■ Supplied material:
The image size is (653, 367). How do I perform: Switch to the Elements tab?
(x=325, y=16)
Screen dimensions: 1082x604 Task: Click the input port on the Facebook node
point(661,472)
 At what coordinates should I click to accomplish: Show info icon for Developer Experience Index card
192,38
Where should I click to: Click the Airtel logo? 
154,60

* * *

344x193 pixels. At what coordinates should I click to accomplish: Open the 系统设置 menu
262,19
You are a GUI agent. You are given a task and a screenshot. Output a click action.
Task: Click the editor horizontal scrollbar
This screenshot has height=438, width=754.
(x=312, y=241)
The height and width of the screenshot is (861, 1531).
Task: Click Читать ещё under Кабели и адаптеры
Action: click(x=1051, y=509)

■ Directions for this task: Among the records above, a stretch begins at the line containing "344x193 pixels. At" and ends at the line containing "Task: Click the editor horizontal scrollbar". Restate that stretch word for word, and nothing else.

■ Solution below:
344x193 pixels. At what coordinates should I click to accomplish: Open the 系统设置 menu
262,19
You are a GUI agent. You are given a task and a screenshot. Output a click action.
Task: Click the editor horizontal scrollbar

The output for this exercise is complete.